Provides for implementation of a Medicaid managed long term services and supports system (OR GF EX See Note)
If enacted, HB 790 will mark a significant development in Louisiana's Medicaid program, as it will include nearly all individuals who need long-term care services, except for a small group that had previously been excluded. Proponents of the bill argue that this inclusion will enhance the quality of care available to vulnerable populations while simultaneously working toward a more sustainable Medicaid budget. By transitioning towards a managed care system, the state anticipates reducing costs associated with long-term care services and improving overall health outcomes for its beneficiaries.
House Bill 790 aims to implement a Medicaid managed long-term services and supports (MLTSS) system in Louisiana, which has been identified as a priority for both public health and fiscal sustainability. The legislation mandates that the Department of Health and Hospitals (DHH) administer this new system through a competitive request for proposals to select managed care plans. It also outlines a timeline for the phased implementation of the MLTSS system, requiring that initial steps be completed by October 1, 2016, and full implementation by October 1, 2017. This initiative is designed to improve quality of care and expand service options for Medicaid enrollees who require long-term care due to age or disability.
General sentiment around HB 790 appears to be positive among those who advocate for Medicaid reform and increased access to long-term care services. Supporters emphasize the potential benefits in terms of efficiency, care quality, and patient choice, highlighting Maryland, Pennsylvania, and Tennessee as successful models for an MLTSS approach. However, there are concerns from advocates for vulnerable populations regarding the risks of privatization in managed care systems, including the potential for profit motives overshadowing patient care and access issues.

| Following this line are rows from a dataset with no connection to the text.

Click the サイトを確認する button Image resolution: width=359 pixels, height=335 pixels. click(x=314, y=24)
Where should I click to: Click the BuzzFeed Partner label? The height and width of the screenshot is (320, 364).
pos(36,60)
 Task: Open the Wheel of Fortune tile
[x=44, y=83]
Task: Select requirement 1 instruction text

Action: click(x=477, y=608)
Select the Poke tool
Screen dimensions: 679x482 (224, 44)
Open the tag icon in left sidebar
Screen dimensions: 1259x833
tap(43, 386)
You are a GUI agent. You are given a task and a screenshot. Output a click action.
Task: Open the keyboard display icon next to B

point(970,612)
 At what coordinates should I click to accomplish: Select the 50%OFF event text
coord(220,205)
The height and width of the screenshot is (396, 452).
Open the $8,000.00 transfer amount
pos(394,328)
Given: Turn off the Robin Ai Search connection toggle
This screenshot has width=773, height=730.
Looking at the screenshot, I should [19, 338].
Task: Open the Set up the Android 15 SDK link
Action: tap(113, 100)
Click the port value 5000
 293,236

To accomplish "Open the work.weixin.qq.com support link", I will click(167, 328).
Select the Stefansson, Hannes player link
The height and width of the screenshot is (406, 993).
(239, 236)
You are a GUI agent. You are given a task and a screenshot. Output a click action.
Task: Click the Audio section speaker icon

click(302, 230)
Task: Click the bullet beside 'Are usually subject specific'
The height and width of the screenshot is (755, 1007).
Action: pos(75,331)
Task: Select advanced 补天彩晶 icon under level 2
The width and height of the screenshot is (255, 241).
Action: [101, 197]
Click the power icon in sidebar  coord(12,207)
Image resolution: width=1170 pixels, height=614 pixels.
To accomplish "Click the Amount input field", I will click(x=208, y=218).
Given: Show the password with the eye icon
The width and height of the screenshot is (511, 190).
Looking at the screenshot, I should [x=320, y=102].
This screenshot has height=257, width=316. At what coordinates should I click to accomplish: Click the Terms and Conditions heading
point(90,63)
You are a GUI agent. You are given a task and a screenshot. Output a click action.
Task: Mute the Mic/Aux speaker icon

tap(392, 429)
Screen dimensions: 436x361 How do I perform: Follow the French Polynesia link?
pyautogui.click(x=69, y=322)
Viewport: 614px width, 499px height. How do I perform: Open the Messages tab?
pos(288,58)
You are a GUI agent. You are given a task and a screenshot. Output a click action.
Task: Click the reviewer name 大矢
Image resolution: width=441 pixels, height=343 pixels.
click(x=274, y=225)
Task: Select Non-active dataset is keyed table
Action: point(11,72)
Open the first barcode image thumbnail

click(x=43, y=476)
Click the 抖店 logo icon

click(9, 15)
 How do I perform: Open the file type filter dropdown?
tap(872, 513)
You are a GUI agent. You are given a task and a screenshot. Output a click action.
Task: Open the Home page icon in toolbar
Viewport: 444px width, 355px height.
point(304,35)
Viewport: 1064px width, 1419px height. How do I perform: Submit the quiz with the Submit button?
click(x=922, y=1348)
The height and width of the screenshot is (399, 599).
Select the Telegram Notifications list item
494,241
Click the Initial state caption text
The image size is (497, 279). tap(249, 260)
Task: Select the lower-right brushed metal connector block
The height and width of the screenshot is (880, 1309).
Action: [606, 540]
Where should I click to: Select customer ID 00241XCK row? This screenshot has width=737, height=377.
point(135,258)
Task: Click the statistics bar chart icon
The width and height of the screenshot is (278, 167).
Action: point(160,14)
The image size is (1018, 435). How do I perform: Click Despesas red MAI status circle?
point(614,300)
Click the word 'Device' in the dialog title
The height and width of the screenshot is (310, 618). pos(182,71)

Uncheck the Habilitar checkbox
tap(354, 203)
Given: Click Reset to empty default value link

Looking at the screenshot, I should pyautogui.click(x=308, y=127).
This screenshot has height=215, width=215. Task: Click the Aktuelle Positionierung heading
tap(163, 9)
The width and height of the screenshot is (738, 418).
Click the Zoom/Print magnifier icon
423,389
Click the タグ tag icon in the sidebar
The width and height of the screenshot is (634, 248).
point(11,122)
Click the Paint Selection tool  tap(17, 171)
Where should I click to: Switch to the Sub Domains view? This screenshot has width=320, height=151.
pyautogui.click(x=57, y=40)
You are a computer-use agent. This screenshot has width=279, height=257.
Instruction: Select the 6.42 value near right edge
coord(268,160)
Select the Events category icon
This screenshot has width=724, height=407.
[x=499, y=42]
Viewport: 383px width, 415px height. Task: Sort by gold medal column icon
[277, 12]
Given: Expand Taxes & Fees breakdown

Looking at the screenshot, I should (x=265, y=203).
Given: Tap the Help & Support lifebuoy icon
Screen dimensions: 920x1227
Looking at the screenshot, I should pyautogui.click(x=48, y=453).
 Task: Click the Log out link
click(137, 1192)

Notable points of contention include the perceived risks associated with privatized Medicaid managed long-term services. Critics suggest that managed care can sometimes lead to inadequate oversight and limit service availability, especially when profit-driven entities are involved. There are apprehensions about whether the goals of cost-saving and efficiency will ultimately benefit the state or if they will compromise care standards, primarily when it comes to serving the most dependent elderly and disabled residents who rely heavily on these services.